(Gegenwind 168, September 2002)
Die Jugendratsversammlung in Flensburg ist eine typische Form der Jugendbeteiligung - mit all ihren Problemen und hoffnungsvollen Ansätzen.
In ihrer ersten Bestandsphase von 1997 bis 2000 nahmen an jeder Sitzung zwischen 36 und 19 Schülerinnen und Schüler teil. Den Großteil der Delegierten machten SchülerInnen der Gymnasien aus - eine Interessenvertretung der Bildungselite?
Initiiert von den Erwachsenen der Ratsversammlung sollten die Jugendlichen Politik lernen: lange Sitzungen, nervenaufreibende Diskussionen, Anträge schreiben und alles was dazu gehört. Das ganze nannte sich dann in den Papieren der Ratsversammlung "Beteiligung von Jugendlichen".
Was Beteiligung bedeutet schienen die Damen und Herren im Rat nicht verstanden zu haben. So verfassten die Jugendlichen in einem Schuljahr durchschnittlich über sechzig Anträge zu kommunalpolitischen Themen. Dabei waren u.a. Anträge zur Duty-Free-Schifffahrt und Resolutionen zur Gründung eines Denkmals für die Opfer der NS-Herrschaft. Hauptsächlich beschäftigten sich die Jugendlichen mit den aktuellen kommunalen Sachthemen. Bei allen realistischen Initiativen hat die Jugendratsversammlung nur einmal etwas umsetzen können: Im Rahmen der Verschönerung der Flensburger Innenstadt wurden Blumenkästen versetzt…

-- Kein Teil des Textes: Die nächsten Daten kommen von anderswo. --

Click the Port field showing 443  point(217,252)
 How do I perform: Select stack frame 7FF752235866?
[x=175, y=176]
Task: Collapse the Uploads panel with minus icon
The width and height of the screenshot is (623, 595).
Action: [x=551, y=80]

Damit war die Beteiligung von Jugendlichen seitens Politik und Verwaltung zwar gegeben, aber die Jugendlichen waren damit nicht zufrieden. Sie zerstritten sich zum Teil untereinander und mit der Politik. Der Rücktritt des Präsidenten der Jugendratsversammlung und die schwache Struktur ließen dieses Jugendbeteiligungsgremium einschlafen.

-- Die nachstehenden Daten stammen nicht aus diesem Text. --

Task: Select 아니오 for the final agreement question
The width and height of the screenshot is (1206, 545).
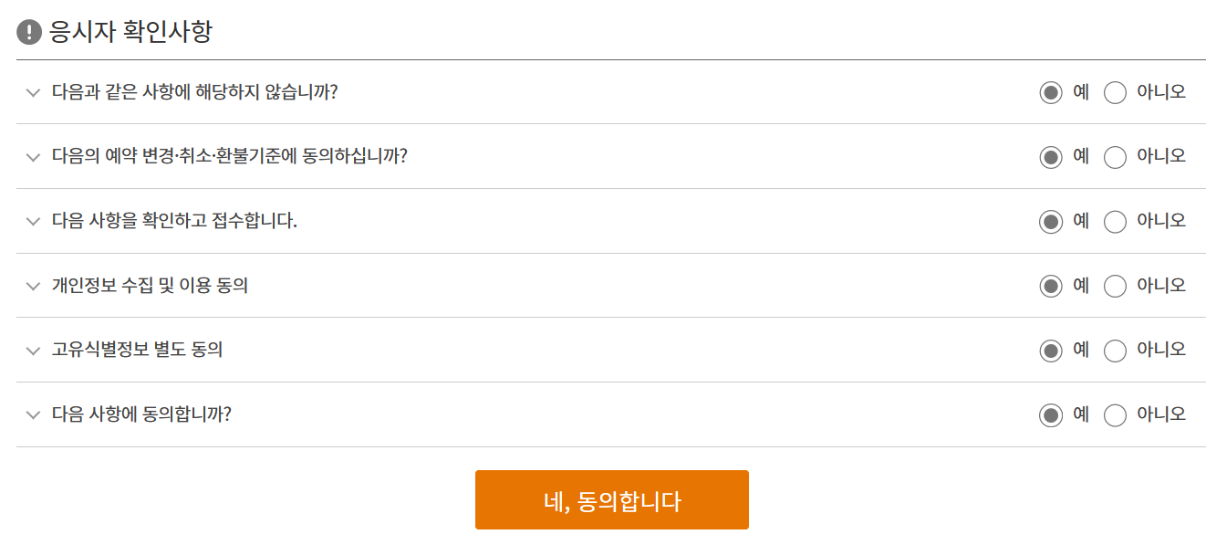Action: pyautogui.click(x=1115, y=414)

Ende 2001 kam in der Ratsversammlung der Gedanke auf die Jugendratsversammlung wieder zu beleben. Anstatt direkt mit den Jugendlichen zu sprechen, lud der Stadtpräsident die Direktoren der Flensburger Schulen ein, um sie zu fragen, ob eine Wiederbelebung sinnvoll wäre. Erneut wurde ohne die Jugendlichen geplant und diese bei der Neukonstituierung im Februar 2002 vor vollendete Tatsachen gestellt: die Größe des Präsidiums, die Anzahl und Themen der Ausschüsse. Doch diesmal ließen sich die Jugendlichen nicht alles vorsetzen und diskutierten über die Ausschüsse. Die mit der Tagesordnung festgelegten Themen wurden verworfen und die Jugendlichen setzten sich ihre Schwerpunkte selber: Bürger- und Jugendbeteiligung, Schule und Soziales, Freizeit &Kultur, Bau und Verkehr, Umwelt.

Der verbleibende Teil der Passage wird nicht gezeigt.